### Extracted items

-=-=-

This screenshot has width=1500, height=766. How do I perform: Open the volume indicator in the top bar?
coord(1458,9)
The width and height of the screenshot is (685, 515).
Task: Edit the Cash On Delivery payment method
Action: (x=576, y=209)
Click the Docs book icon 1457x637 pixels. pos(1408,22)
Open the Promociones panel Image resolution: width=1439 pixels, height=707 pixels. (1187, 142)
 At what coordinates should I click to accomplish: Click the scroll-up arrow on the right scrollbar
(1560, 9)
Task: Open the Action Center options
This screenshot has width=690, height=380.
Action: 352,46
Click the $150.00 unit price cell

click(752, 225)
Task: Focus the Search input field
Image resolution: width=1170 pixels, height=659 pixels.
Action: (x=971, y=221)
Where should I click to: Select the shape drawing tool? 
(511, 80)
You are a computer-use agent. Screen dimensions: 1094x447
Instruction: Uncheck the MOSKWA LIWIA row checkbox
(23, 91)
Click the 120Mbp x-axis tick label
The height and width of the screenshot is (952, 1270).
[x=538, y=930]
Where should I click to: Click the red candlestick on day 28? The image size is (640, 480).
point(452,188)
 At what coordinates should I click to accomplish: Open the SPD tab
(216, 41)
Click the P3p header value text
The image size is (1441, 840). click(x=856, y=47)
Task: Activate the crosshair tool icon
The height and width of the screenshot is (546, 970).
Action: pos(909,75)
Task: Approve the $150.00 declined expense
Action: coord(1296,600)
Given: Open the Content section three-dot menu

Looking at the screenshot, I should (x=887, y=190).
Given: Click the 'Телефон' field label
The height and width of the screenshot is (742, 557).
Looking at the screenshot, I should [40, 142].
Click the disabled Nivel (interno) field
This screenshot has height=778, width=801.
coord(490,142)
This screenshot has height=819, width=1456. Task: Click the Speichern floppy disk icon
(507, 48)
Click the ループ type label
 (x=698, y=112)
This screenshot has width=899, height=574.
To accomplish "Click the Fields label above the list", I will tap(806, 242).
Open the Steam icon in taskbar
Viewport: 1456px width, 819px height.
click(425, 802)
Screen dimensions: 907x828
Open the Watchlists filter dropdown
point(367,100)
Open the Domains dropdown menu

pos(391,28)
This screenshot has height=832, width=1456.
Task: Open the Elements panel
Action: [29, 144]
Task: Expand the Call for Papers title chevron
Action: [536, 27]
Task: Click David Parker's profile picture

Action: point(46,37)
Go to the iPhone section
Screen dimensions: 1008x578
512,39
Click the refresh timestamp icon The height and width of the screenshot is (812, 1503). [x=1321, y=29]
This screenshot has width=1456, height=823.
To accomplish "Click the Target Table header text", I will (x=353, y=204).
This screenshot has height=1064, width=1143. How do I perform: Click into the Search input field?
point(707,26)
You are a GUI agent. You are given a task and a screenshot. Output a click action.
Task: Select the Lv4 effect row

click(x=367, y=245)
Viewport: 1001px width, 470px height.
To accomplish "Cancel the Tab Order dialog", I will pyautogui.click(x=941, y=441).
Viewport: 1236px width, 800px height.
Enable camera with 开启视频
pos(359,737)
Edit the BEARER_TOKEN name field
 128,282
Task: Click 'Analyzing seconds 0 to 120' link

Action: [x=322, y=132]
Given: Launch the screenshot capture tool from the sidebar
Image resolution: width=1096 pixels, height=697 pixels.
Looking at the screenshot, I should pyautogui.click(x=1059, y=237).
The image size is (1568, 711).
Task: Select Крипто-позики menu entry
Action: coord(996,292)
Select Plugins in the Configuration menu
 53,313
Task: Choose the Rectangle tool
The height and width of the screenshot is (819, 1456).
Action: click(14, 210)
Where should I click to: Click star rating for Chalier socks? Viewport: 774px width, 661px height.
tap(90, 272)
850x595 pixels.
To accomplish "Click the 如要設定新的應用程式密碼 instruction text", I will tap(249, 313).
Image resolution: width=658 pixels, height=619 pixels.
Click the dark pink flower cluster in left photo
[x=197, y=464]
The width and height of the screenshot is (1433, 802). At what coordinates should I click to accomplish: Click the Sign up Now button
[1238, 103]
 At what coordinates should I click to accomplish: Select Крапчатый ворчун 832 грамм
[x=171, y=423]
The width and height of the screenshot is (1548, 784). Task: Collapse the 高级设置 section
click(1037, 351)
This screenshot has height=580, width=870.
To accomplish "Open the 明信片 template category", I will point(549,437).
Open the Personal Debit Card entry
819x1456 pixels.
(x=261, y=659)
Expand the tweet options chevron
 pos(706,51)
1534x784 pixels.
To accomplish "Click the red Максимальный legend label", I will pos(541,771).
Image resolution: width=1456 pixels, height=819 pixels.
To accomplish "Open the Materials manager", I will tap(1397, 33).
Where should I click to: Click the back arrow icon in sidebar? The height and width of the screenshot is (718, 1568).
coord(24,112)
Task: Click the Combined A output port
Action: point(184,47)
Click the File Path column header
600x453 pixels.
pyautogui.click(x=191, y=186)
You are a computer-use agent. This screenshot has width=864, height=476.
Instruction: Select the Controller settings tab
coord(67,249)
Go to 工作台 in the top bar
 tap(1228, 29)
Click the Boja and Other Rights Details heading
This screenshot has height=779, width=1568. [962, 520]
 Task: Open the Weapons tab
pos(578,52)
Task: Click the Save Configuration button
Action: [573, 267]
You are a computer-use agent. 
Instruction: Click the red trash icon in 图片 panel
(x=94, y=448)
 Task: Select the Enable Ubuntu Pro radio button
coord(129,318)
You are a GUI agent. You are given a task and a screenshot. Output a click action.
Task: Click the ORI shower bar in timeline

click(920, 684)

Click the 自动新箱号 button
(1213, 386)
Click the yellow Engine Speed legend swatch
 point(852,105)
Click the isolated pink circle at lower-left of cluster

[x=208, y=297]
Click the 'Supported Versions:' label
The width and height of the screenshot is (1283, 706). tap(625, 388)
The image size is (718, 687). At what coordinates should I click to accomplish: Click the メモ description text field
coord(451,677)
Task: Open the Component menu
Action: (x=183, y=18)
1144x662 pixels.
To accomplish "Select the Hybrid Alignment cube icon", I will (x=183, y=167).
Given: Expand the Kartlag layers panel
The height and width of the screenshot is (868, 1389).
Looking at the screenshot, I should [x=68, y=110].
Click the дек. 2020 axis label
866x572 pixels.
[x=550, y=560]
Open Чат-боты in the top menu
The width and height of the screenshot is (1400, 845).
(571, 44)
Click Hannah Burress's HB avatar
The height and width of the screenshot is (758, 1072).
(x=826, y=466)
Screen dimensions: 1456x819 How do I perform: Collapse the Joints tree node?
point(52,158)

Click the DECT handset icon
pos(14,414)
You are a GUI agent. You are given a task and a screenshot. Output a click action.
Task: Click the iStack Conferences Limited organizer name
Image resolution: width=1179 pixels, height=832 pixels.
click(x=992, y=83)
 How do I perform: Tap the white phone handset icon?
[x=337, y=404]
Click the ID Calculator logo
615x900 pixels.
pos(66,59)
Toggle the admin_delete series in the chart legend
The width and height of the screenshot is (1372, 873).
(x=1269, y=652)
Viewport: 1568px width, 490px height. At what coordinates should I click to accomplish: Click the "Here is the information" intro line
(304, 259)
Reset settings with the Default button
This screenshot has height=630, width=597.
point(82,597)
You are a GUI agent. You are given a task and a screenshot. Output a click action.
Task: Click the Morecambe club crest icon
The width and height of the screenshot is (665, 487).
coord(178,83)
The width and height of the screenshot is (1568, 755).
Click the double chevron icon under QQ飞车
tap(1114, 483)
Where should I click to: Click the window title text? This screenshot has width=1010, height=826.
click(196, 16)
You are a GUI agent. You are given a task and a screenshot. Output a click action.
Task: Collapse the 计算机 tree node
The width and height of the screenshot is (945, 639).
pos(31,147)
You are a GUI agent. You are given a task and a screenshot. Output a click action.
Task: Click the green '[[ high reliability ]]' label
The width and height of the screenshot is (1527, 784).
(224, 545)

-=-=-

### Short task
Please render every line of the items above as a JSON list of strings, one string per line, with blank lines left out.

### Solution for this problem
[
  "This screenshot has width=1500, height=766. How do I perform: Open the volume indicator in the top bar?",
  "coord(1458,9)",
  "The width and height of the screenshot is (685, 515).",
  "Task: Edit the Cash On Delivery payment method",
  "Action: (x=576, y=209)",
  "Click the Docs book icon 1457x637 pixels. pos(1408,22)",
  "Open the Promociones panel Image resolution: width=1439 pixels, height=707 pixels. (1187, 142)",
  " At what coordinates should I click to accomplish: Click the scroll-up arrow on the right scrollbar",
  "(1560, 9)",
  "Task: Open the Action Center options",
  "This screenshot has width=690, height=380.",
  "Action: 352,46",
  "Click the $150.00 unit price cell",
  "click(752, 225)",
  "Task: Focus the Search input field",
  "Image resolution: width=1170 pixels, height=659 pixels.",
  "Action: (x=971, y=221)",
  "Where should I click to: Select the shape drawing tool? ",
  "(511, 80)",
  "You are a computer-use agent. Screen dimensions: 1094x447",
  "Instruction: Uncheck the MOSKWA LIWIA row checkbox",
  "(23, 91)",
  "Click the 120Mbp x-axis tick label",
  "The height and width of the screenshot is (952, 1270).",
  "[x=538, y=930]",
  "Where should I click to: Click the red candlestick on day 28? The image size is (640, 480).",
  "point(452,188)",
  " At what coordinates should I click to accomplish: Open the SPD tab",
  "(216, 41)",
  "Click the P3p header value text",
  "The image size is (1441, 840). click(x=856, y=47)",
  "Task: Activate the crosshair tool icon",
  "The height and width of the screenshot is (546, 970).",
  "Action: pos(909,75)",
  "Task: Approve the $150.00 declined expense",
  "Action: coord(1296,600)",
  "Given: Open the Content section three-dot menu",
  "Looking at the screenshot, I should (x=887, y=190).",
  "Given: Click the 'Телефон' field label",
  "The height and width of the screenshot is (742, 557).",
  "Looking at the screenshot, I should [40, 142].",
  "Click the disabled Nivel (interno) field",
  "This screenshot has height=778, width=801.",
  "coord(490,142)",
  "This screenshot has height=819, width=1456. Task: Click the Speichern floppy disk icon",
  "(507, 48)",
  "Click the ループ type label",
  " (x=698, y=112)",
  "This screenshot has width=899, height=574.",
  "To accomplish \"Click the Fields label above the list\", I will tap(806, 242).",
  "Open the Steam icon in taskbar",
  "Viewport: 1456px width, 819px height.",
  "click(425, 802)",
  "Screen dimensions: 907x828",
  "Open the Watchlists filter dropdown",
  "point(367,100)",
  "Open the Domains dropdown menu",
  "pos(391,28)",
  "This screenshot has height=832, width=1456.",
  "Task: Open the Elements panel",
  "Action: [29, 144]",
  "Task: Expand the Call for Papers title chevron",
  "Action: [536, 27]",
  "Task: Click David Parker's profile picture",
  "Action: point(46,37)",
  "Go to the iPhone section",
  "Screen dimensions: 1008x578",
  "512,39",
  "Click the refresh timestamp icon The height and width of the screenshot is (812, 1503). [x=1321, y=29]",
  "This screenshot has width=1456, height=823.",
  "To accomplish \"Click the Target Table header text\", I will (x=353, y=204).",
  "This screenshot has height=1064, width=1143. How do I perform: Click into the Search input field?",
  "point(707,26)",
  "You are a GUI agent. You are given a task and a screenshot. Output a click action.",
  "Task: Select the Lv4 effect row",
  "click(x=367, y=245)",
  "Viewport: 1001px width, 470px height.",
  "To accomplish \"Cancel the Tab Order dialog\", I will pyautogui.click(x=941, y=441).",
  "Viewport: 1236px width, 800px height.",
  "Enable camera with 开启视频",
  "pos(359,737)",
  "Edit the BEARER_TOKEN name field",
  " 128,282",
  "Task: Click 'Analyzing seconds 0 to 120' link",
  "Action: [x=322, y=132]",
  "Given: Launch the screenshot capture tool from the sidebar",
  "Image resolution: width=1096 pixels, height=697 pixels.",
  "Looking at the screenshot, I should pyautogui.click(x=1059, y=237).",
  "The image size is (1568, 711).",
  "Task: Select Крипто-позики menu entry",
  "Action: coord(996,292)",
  "Select Plugins in the Configuration menu",
  " 53,313",
  "Task: Choose the Rectangle tool",
  "The height and width of the screenshot is (819, 1456).",
  "Action: click(14, 210)",
  "Where should I click to: Click star rating for Chalier socks? Viewport: 774px width, 661px height.",
  "tap(90, 272)",
  "850x595 pixels.",
  "To accomplish \"Click the 如要設定新的應用程式密碼 instruction text\", I will tap(249, 313).",
  "Image resolution: width=658 pixels, height=619 pixels.",
  "Click the dark pink flower cluster in left photo",
  "[x=197, y=464]",
  "The width and height of the screenshot is (1433, 802). At what coordinates should I click to accomplish: Click the Sign up Now button",
  "[1238, 103]",
  " At what coordinates should I click to accomplish: Select Крапчатый ворчун 832 грамм",
  "[x=171, y=423]",
  "The width and height of the screenshot is (1548, 784). Task: Collapse the 高级设置 section",
  "click(1037, 351)",
  "This screenshot has height=580, width=870.",
  "To accomplish \"Open the 明信片 template category\", I will point(549,437).",
  "Open the Personal Debit Card entry",
  "819x1456 pixels.",
  "(x=261, y=659)",
  "Expand the tweet options chevron",
  " pos(706,51)",
  "1534x784 pixels.",
  "To accomplish \"Click the red Максимальный legend label\", I will pos(541,771).",
  "Image resolution: width=1456 pixels, height=819 pixels.",
  "To accomplish \"Open the Materials manager\", I will tap(1397, 33).",
  "Where should I click to: Click the back arrow icon in sidebar? The height and width of the screenshot is (718, 1568).",
  "coord(24,112)",
  "Task: Click the Combined A output port",
  "Action: point(184,47)",
  "Click the File Path column header",
  "600x453 pixels.",
  "pyautogui.click(x=191, y=186)",
  "You are a computer-use agent. This screenshot has width=864, height=476.",
  "Instruction: Select the Controller settings tab",
  "coord(67,249)",
  "Go to 工作台 in the top bar",
  " tap(1228, 29)",
  "Click the Boja and Other Rights Details heading",
  "This screenshot has height=779, width=1568. [962, 520]",
  " Task: Open the Weapons tab",
  "pos(578,52)",
  "Task: Click the Save Configuration button",
  "Action: [573, 267]",
  "You are a computer-use agent. ",
  "Instruction: Click the red trash icon in 图片 panel",
  "(x=94, y=448)",
  " Task: Select the Enable Ubuntu Pro radio button",
  "coord(129,318)",
  "You are a GUI agent. You are given a task and a screenshot. Output a click action.",
  "Task: Click the ORI shower bar in timeline",
  "click(920, 684)",
  "Click the 自动新箱号 button",
  "(1213, 386)",
  "Click the yellow Engine Speed legend swatch",
  " point(852,105)",
  "Click the isolated pink circle at lower-left of cluster",
  "[x=208, y=297]",
  "Click the 'Supported Versions:' label",
  "The width and height of the screenshot is (1283, 706). tap(625, 388)",
  "The image size is (718, 687). At what coordinates should I click to accomplish: Click the メモ description text field",
  "coord(451,677)",
  "Task: Open the Component menu",
  "Action: (x=183, y=18)",
  "1144x662 pixels.",
  "To accomplish \"Select the Hybrid Alignment cube icon\", I will (x=183, y=167).",
  "Given: Expand the Kartlag layers panel",
  "The height and width of the screenshot is (868, 1389).",
  "Looking at the screenshot, I should [x=68, y=110].",
  "Click the дек. 2020 axis label",
  "866x572 pixels.",
  "[x=550, y=560]",
  "Open Чат-боты in the top menu",
  "The width and height of the screenshot is (1400, 845).",
  "(571, 44)",
  "Click Hannah Burress's HB avatar",
  "The height and width of the screenshot is (758, 1072).",
  "(x=826, y=466)",
  "Screen dimensions: 1456x819 How do I perform: Collapse the Joints tree node?",
  "point(52,158)",
  "Click the DECT handset icon",
  "pos(14,414)",
  "You are a GUI agent. You are given a task and a screenshot. Output a click action.",
  "Task: Click the iStack Conferences Limited organizer name",
  "Image resolution: width=1179 pixels, height=832 pixels.",
  "click(x=992, y=83)",
  " How do I perform: Tap the white phone handset icon?",
  "[x=337, y=404]",
  "Click the ID Calculator logo",
  "615x900 pixels.",
  "pos(66,59)",
  "Toggle the admin_delete series in the chart legend",
  "The width and height of the screenshot is (1372, 873).",
  "(x=1269, y=652)",
  "Viewport: 1568px width, 490px height. At what coordinates should I click to accomplish: Click the \"Here is the information\" intro line",
  "(304, 259)",
  "Reset settings with the Default button",
  "This screenshot has height=630, width=597.",
  "point(82,597)",
  "You are a GUI agent. You are given a task and a screenshot. Output a click action.",
  "Task: Click the Morecambe club crest icon",
  "The width and height of the screenshot is (665, 487).",
  "coord(178,83)",
  "The width and height of the screenshot is (1568, 755).",
  "Click the double chevron icon under QQ飞车",
  "tap(1114, 483)",
  "Where should I click to: Click the window title text? This screenshot has width=1010, height=826.",
  "click(196, 16)",
  "You are a GUI agent. You are given a task and a screenshot. Output a click action.",
  "Task: Collapse the 计算机 tree node",
  "The width and height of the screenshot is (945, 639).",
  "pos(31,147)",
  "You are a GUI agent. You are given a task and a screenshot. Output a click action.",
  "Task: Click the green '[[ high reliability ]]' label",
  "The width and height of the screenshot is (1527, 784).",
  "(224, 545)"
]